An exact reprint of the data below is required, line for line.

Stored dataset items:

=-=-=-=-=

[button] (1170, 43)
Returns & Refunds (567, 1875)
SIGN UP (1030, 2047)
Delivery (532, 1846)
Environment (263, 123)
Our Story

=-=-=-=-=

- [SOLUTION FOR THIS PROBLEM]
[button] (1170, 43)
Returns & Refunds (567, 1875)
SIGN UP (1030, 2047)
Delivery (532, 1846)
Environment (263, 123)
Our Story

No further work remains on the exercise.